- [SOURCE EXTRACT]
Posted on April 22, 2013
I get it that environmental groups place strict compliance with regulatory controls at a premium. After all, the standards are designed to be protective of the resource, and they are The Law, which must be obeyed.
But I sometimes find it dismaying when people conflate immediate, measured, and guaranteed compliance with ecological outcomes. They are not the same. I have been in settlement discussions in which I propose that we first come to agreement on what’s best for the resource, and then figure out how to make that fit into the regulatory framework, but have had few takers. The number is the number is the number.
A recent example arises in the context of water quality trading. EPA policy promotes alternative means of achieving regulatory compliance that promise environmental results at least as good as conventional, engineered approaches, and at lower cost. For example, if discharge water temperatures are the problem, riparian shade tree planting could substitute for mechanical chillers. Of course, measureable cooling would be deferred by many years while the trees grow, but the ancillary benefits of watershed restoration to habitat and ecosystem function are intuitive and compelling. This approach is supported by academia, government, and many in the NGO community. Some though are skeptical.
The City of Medford, Oregon, is embarking on a riparian vegetation approach to reduce temperatures at its wastewater treatment outfall, in full cooperation with Oregon DEQ. A regional NGO, Northwest Environmental Advocates, however, has raised objections. In a letter dated March 15, 2013, NEA asks EPA to examine DEQ’s implementation of the water quality trading policy with reference to Medford. NEA questions allowance of “credits” for watershed restoration work that upstream nonpoint sources would have to do anyway, and asserts that no credits should be allowed until the new trees actually yield shade.
The problem is that the upstream nonpoint sources are not obligated by law to restore riparian vegetation; they just need to adopt best management practices to avoid further degradation. More to the point, restoration of the watershed will simply not occur without the funding provided by a point source with a regulatory problem to solve, such as Medford. By denying the City credits, the incentive to use a watershed approach disappears. Similarly, if no credits are awarded until the trees are grown, funds that could go toward watershed restoration will be diverted to engineered controls on temperature. As DEQ Director Dick Pedersen so aptly puts it, “[i]f we ever build a chiller at the expense of ecosystems, we’ve failed.”

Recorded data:

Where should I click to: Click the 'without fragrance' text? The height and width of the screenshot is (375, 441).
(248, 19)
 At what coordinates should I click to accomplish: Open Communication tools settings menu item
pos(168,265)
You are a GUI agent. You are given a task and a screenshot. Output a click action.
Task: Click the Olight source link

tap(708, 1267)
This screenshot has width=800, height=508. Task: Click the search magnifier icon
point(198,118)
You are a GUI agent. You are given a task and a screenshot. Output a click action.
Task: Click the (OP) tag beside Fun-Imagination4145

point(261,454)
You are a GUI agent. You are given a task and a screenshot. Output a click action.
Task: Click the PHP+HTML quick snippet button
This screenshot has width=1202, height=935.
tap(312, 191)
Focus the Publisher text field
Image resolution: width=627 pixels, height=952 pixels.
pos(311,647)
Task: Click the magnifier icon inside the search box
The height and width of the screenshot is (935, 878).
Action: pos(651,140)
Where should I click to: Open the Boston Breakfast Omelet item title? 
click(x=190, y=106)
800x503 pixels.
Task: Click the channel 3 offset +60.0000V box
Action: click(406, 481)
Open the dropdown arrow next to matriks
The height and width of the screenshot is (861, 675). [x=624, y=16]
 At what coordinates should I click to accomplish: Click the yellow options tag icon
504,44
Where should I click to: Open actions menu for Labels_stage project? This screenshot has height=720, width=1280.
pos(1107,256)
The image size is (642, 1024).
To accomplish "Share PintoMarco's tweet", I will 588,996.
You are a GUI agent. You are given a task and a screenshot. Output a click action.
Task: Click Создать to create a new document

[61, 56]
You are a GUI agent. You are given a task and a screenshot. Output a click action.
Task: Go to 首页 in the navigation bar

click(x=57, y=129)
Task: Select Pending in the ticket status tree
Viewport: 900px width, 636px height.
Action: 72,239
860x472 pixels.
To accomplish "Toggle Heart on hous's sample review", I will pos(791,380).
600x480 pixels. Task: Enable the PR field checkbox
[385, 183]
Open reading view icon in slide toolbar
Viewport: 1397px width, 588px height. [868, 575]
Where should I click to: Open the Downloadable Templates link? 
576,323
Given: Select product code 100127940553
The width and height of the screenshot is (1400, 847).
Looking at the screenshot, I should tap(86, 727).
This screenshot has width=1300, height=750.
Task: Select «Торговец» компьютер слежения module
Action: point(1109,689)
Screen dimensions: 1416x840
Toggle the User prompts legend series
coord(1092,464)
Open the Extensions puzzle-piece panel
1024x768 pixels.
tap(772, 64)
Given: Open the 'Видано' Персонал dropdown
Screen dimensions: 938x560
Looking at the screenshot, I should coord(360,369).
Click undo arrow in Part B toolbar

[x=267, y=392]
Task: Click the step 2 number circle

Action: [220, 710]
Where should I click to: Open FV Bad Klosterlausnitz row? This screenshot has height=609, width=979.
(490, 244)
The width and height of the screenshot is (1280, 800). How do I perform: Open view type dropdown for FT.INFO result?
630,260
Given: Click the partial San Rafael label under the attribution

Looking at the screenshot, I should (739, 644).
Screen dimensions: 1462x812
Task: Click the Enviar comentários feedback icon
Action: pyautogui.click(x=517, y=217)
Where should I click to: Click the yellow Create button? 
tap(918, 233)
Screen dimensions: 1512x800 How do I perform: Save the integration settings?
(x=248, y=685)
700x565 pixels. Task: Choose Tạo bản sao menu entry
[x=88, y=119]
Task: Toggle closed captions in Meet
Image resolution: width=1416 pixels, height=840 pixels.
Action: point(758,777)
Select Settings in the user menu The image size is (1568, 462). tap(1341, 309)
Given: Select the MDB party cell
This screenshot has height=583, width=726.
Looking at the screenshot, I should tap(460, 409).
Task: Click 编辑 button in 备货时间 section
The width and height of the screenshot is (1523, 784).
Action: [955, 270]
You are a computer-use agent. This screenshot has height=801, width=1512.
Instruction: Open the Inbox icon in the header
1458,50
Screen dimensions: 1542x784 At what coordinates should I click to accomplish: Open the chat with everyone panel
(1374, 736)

- [TASK SET]
[A] Name every organization that the water quality trading post identifies by a proper name.
[B] Answer these from the water quality trading post:
(i) On what date was the NEA letter to EPA dated?
(ii) In the post's example, what could substitute for mechanical chillers?
(iii) What do upstream nonpoint sources need to adopt, according to the post?
[C] From the water quality trading post, extract the passage starting at "Posted on April" and ending at "is the number.".
Rely only on the water quality trading post for your answers.

- [ANSWERS]
[A]
EPA
City of Medford, Oregon
Oregon DEQ
Northwest Environmental Advocates (NEA)

[B]
(i) March 15, 2013
(ii) Riparian shade tree planting
(iii) Best management practices to avoid further degradation

[C]
Posted on April 22, 2013
I get it that environmental groups place strict compliance with regulatory controls at a premium. After all, the standards are designed to be protective of the resource, and they are The Law, which must be obeyed.
But I sometimes find it dismaying when people conflate immediate, measured, and guaranteed compliance with ecological outcomes. They are not the same. I have been in settlement discussions in which I propose that we first come to agreement on what’s best for the resource, and then figure out how to make that fit into the regulatory framework, but have had few takers. The number is the number is the number.